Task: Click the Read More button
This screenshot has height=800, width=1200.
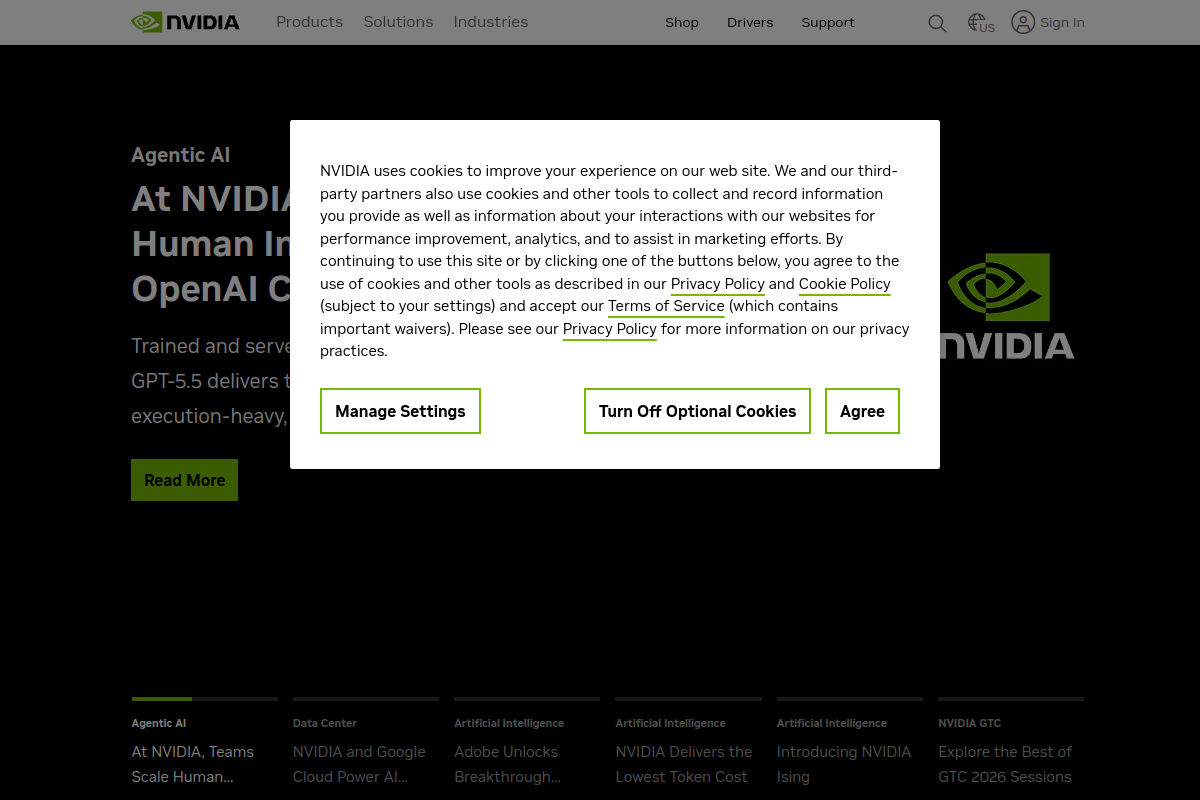Action: (184, 480)
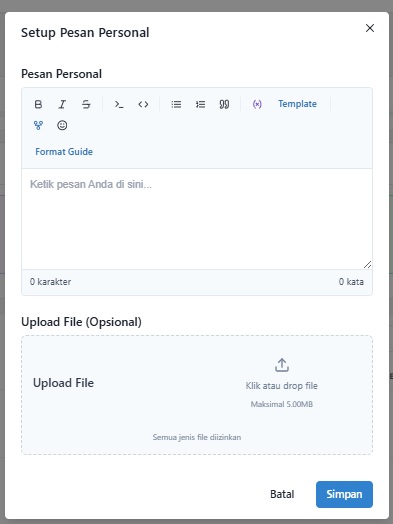Insert a blockquote

point(224,104)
───
▶ What needs to be done
Update the rows above by changing "Read More" to "Learn More" and leaving everything else as it is. Leave the pictures out.

▶ Task response
Task: Click the Learn More button
This screenshot has height=800, width=1200.
Action: (184, 480)
Insert a blockquote

point(224,104)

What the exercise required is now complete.